Homework #3 (Due by 12pm Oct 5th 2018 Take Home) Walther has a roadside produce stand where he sells oats
(Due by 12pm Oct 5th 2018 Take Home)
Walther has a roadside produce stand where he sells oats, peas, beans, and barley. He buys these products at per-pound wholesale prices of respectively, $1.05, $3.17, $1.99, and $0.95.; he sells them at per-pound retail prices of, respectively, $1.29, $3.76, $2.23, and $1.65. Each day the amount demanded (in pounds) could be as little as zero for each product, and as much as 10, 8, 14, and 11 for oats, peas, beans, and barley, respectively; he sells only whole-pound amounts, no partial pounds. Assume a discrete uniform distribution for daily demand for each product over its range; assume as well that Walther always has enough inventory to satisfy all demand. The summer selling season is 90 days, and demand each day is independent of demand on other days.
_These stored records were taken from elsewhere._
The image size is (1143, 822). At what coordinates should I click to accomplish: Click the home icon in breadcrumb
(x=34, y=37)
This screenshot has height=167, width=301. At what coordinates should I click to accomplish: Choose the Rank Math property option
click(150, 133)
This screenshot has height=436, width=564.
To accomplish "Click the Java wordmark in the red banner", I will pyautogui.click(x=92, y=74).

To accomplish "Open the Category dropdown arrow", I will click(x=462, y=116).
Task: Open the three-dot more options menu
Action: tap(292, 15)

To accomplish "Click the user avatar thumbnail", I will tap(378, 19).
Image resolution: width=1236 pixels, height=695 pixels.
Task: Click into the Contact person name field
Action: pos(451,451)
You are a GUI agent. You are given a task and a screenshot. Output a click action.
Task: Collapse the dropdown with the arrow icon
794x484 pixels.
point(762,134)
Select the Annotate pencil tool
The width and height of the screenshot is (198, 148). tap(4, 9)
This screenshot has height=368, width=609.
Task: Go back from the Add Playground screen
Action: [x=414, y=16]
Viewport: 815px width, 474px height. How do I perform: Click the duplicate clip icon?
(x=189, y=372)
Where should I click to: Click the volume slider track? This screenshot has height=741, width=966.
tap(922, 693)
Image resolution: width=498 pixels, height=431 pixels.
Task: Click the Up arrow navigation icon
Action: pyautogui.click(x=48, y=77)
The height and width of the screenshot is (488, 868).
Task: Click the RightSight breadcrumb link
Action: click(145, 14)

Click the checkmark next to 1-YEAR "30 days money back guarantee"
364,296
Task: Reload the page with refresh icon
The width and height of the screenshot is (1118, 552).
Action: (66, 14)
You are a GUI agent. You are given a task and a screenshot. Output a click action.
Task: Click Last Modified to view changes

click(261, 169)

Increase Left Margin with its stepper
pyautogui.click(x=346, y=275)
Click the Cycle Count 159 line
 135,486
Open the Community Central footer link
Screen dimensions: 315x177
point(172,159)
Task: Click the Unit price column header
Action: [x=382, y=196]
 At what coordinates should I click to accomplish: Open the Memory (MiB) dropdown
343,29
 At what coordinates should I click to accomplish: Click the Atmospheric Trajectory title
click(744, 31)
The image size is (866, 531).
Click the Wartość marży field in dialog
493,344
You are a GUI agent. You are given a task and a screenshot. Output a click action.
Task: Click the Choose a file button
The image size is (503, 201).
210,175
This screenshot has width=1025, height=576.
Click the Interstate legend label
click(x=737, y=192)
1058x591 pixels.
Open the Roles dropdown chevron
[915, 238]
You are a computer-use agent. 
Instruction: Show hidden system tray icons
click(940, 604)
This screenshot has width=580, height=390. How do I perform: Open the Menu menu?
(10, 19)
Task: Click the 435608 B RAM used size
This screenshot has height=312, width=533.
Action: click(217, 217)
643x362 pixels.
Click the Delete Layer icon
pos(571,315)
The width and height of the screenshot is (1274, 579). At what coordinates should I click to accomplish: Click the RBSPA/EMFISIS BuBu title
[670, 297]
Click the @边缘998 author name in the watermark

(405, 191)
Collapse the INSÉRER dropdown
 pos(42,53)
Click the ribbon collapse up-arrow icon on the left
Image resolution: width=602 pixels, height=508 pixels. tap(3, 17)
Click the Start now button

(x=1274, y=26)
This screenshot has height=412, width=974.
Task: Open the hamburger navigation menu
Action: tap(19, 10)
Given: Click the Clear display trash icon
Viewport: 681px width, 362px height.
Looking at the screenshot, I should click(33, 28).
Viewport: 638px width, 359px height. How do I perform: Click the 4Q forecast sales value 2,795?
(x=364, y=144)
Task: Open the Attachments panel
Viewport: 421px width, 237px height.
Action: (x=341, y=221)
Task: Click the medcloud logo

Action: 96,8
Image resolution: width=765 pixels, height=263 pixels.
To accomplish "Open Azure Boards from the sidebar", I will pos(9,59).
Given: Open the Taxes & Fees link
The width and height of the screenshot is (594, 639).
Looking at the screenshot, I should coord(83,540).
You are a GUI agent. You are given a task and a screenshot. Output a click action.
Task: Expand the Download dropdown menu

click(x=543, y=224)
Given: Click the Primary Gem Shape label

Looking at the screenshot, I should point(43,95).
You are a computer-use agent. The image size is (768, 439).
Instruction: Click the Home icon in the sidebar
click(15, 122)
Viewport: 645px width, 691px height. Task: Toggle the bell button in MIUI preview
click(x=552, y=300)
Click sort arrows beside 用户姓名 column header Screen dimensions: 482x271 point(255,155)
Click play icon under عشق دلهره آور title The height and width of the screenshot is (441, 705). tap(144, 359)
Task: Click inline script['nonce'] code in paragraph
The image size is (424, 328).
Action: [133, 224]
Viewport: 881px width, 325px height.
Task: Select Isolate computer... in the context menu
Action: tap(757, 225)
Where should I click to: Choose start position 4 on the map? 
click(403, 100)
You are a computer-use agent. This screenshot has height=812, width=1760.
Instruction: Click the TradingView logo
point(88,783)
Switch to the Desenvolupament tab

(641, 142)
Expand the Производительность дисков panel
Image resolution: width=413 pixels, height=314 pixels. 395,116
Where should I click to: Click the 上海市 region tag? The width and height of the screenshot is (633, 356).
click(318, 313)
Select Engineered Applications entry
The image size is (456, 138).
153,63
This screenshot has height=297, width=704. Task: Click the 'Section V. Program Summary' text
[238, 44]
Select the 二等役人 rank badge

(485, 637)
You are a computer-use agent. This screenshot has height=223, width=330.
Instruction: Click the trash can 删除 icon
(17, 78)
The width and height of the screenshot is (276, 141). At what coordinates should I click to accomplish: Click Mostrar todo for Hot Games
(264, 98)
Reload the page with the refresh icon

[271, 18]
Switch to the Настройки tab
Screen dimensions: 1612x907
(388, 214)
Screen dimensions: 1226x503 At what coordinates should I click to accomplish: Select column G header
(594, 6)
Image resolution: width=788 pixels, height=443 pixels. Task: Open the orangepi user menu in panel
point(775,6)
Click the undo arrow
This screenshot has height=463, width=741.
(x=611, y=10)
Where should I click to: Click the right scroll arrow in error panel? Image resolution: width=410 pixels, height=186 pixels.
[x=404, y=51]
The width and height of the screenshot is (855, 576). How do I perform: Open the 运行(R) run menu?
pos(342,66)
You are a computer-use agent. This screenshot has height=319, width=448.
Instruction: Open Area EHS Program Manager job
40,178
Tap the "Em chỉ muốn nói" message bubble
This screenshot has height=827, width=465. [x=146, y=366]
Create a spreadsheet simulation that will, for each day as well for the whole season, simulate Walther’s total cost, total revenue, and total profit.
Conduct multiple simulations and estimate average value and standard deviation for Walther’s total cost, total revenue, and total profit. (60 points)
Draw bar charts (with standard deviation error bars) for Walther’s total cost, total revenue, and total profit for the whole season. (30 points)
Prepare a report in WORD file with show your simulation and simulation results with appropriate description. (10 points.